Posted on April 30, 2018

The United States Patent and Trademark Office receives approximately 2.7 million patent applications annually and while most are never granted, around a third are approved. Of this massive number of new technological concepts and creations, a surprising number will find application in the world of adult entertainment. Whether it’s a mobile LED lighting rig used in handheld shoots or a new video encoding algorithm that streams you erotic VR environments more smoothly than ever before, it often seems like all new tech somehow benefits porn.

Eye Tracking
Apple eye tracking system can be integrated into a standard-size VR headset

The revelation of Apple’s application to patent what it’s calling an “Eye Tracking System,” registered with the United States Patent and Trademark Office in October 2017, may not immediately seem to have consequences for the average VR-porn viewer, but a study conducted in 2011 that tracked the eye movements of 11 viewers during a portion of the 2007 film There Will Be Blood have already shown how crucial the interplay between screen staging and the wandering eyes of an audience member is to all visual media.

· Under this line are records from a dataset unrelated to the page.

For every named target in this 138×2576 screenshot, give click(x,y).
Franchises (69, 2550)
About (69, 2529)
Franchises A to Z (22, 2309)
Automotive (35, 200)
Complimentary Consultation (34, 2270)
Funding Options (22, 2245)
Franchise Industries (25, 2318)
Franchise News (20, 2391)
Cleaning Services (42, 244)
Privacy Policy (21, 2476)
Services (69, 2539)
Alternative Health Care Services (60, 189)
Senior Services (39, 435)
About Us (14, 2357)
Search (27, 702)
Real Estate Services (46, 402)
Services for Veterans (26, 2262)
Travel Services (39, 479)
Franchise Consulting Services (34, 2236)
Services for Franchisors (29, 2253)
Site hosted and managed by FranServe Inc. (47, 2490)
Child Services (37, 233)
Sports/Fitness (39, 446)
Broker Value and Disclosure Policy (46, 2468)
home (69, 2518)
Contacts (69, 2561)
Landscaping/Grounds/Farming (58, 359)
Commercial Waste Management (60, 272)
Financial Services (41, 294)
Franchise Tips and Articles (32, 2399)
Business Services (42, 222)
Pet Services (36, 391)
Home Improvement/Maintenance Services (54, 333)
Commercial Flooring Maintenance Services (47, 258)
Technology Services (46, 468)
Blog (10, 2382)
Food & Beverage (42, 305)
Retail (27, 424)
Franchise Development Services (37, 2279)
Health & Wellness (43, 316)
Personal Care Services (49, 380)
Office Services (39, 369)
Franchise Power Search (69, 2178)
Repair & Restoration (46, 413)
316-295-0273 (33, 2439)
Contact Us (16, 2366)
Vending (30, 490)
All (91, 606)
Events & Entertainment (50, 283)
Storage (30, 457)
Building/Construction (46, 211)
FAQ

Apple’s eye-tracking tech is most notable for taking an existing system - infrared light is beamed at viewers’ eyes, the movement of which deflects the light in different directions, to a range of sensors - and making it remarkably compact. Using mirrors to send and receive a side-projected infrared beam without obstructing the wearer’s vision, the system can be integrated into a standard-size VR or AR headset.

Arousal and attraction are known to cause visible changes to the human eye (pupil dilation being the most obvious), something Apple’s system also has the capability to observe. In experiencing an adult-oriented VR environment built to capitalize on such eye-tracking tech, a viewer would not only see smoother graphics, especially with moving objects, but be able to initiate software prompts by entering a higher state of arousal or giving a particular kind of look to an onscreen avatar. In real layman’s terms: users could simply wink at a potential VR sex partner in order to initiate contact or, more importantly, your VR partner could slow down her vigorous riding and grinding if your eyes tell her you’re too close to eruption.

The human visual system is built to deal with disruptions, to perceive a coherent world from fragments of information captured during each moment the eyes rest on a focal point. In porn, visual cues designed to attract these fixations could be planted and exploited to both amplify arousal and minimize data processing loads so as to present as smooth and coherent an environment as available hardware can possibly support.

With such possibilities only leading to more effecting, immersive, and genuinely personalized VR interactions, we’re left to wonder whether the future of tactile VR lies not in actual epidermal contact but in convincing your brain that you’re experiencing the handjob of your life; whether the future of VR (and, potentially, sex) really is all in our heads.